- _ASSIGNMENT_: Copy, word for word, the lines of the entries below between the one with "This screenshot has width=445, height=248." and the one with "Select the arrow", inclusive, and leave out everything else.
▬▬▬
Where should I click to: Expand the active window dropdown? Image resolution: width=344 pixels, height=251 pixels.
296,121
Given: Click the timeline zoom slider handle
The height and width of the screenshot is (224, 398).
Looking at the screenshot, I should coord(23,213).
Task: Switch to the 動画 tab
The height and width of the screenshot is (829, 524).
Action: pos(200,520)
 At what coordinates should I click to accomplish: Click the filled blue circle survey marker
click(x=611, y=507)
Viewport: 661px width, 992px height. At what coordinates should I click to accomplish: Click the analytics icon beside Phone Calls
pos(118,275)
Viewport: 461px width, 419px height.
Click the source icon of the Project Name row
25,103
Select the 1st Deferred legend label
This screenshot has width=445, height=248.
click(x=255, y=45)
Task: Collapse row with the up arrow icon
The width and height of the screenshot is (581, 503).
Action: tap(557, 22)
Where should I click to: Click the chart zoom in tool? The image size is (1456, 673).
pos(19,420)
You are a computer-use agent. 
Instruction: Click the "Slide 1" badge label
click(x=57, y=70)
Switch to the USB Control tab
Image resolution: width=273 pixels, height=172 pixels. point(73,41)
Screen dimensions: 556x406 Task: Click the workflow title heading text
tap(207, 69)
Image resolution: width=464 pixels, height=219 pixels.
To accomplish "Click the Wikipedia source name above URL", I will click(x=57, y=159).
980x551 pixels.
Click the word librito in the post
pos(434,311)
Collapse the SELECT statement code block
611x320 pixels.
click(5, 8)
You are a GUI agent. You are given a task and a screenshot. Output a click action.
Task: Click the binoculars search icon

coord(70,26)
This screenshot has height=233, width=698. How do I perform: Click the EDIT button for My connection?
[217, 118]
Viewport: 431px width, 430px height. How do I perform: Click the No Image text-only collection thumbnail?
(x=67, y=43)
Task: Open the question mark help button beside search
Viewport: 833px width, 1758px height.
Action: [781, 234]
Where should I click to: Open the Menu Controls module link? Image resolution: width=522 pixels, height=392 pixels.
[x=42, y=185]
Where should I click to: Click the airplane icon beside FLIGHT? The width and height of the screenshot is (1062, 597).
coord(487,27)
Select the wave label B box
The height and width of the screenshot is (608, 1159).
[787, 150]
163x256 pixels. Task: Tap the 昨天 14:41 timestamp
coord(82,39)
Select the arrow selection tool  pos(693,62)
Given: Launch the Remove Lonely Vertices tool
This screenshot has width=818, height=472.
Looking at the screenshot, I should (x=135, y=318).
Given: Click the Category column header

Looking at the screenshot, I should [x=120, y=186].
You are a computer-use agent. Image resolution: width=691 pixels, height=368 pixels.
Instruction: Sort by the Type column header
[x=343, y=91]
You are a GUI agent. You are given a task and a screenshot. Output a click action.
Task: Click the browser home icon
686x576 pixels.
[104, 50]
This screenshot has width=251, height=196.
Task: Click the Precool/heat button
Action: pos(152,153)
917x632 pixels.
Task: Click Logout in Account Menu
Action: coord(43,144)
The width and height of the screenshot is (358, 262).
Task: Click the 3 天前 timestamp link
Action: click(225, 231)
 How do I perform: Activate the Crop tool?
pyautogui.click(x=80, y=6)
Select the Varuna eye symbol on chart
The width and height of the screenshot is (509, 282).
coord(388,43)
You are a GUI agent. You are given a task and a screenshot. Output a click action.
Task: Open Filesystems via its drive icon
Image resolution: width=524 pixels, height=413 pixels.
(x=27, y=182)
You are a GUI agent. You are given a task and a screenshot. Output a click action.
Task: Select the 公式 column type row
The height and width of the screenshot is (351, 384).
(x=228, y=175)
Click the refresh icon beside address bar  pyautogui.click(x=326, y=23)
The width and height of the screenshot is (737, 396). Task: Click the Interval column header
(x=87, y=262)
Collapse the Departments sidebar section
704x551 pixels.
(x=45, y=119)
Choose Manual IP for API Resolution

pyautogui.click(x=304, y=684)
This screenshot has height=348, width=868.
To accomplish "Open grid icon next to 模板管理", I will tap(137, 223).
▬▬▬
- _RESPONSE BELOW_:
This screenshot has width=445, height=248.
click(x=255, y=45)
Task: Collapse row with the up arrow icon
The width and height of the screenshot is (581, 503).
Action: tap(557, 22)
Where should I click to: Click the chart zoom in tool? The image size is (1456, 673).
pos(19,420)
You are a computer-use agent. 
Instruction: Click the "Slide 1" badge label
click(x=57, y=70)
Switch to the USB Control tab
Image resolution: width=273 pixels, height=172 pixels. point(73,41)
Screen dimensions: 556x406 Task: Click the workflow title heading text
tap(207, 69)
Image resolution: width=464 pixels, height=219 pixels.
To accomplish "Click the Wikipedia source name above URL", I will click(x=57, y=159).
980x551 pixels.
Click the word librito in the post
pos(434,311)
Collapse the SELECT statement code block
611x320 pixels.
click(5, 8)
You are a GUI agent. You are given a task and a screenshot. Output a click action.
Task: Click the binoculars search icon

coord(70,26)
This screenshot has height=233, width=698. How do I perform: Click the EDIT button for My connection?
[217, 118]
Viewport: 431px width, 430px height. How do I perform: Click the No Image text-only collection thumbnail?
(x=67, y=43)
Task: Open the question mark help button beside search
Viewport: 833px width, 1758px height.
Action: [781, 234]
Where should I click to: Open the Menu Controls module link? Image resolution: width=522 pixels, height=392 pixels.
[x=42, y=185]
Where should I click to: Click the airplane icon beside FLIGHT? The width and height of the screenshot is (1062, 597).
coord(487,27)
Select the wave label B box
The height and width of the screenshot is (608, 1159).
[787, 150]
163x256 pixels. Task: Tap the 昨天 14:41 timestamp
coord(82,39)
Select the arrow selection tool  pos(693,62)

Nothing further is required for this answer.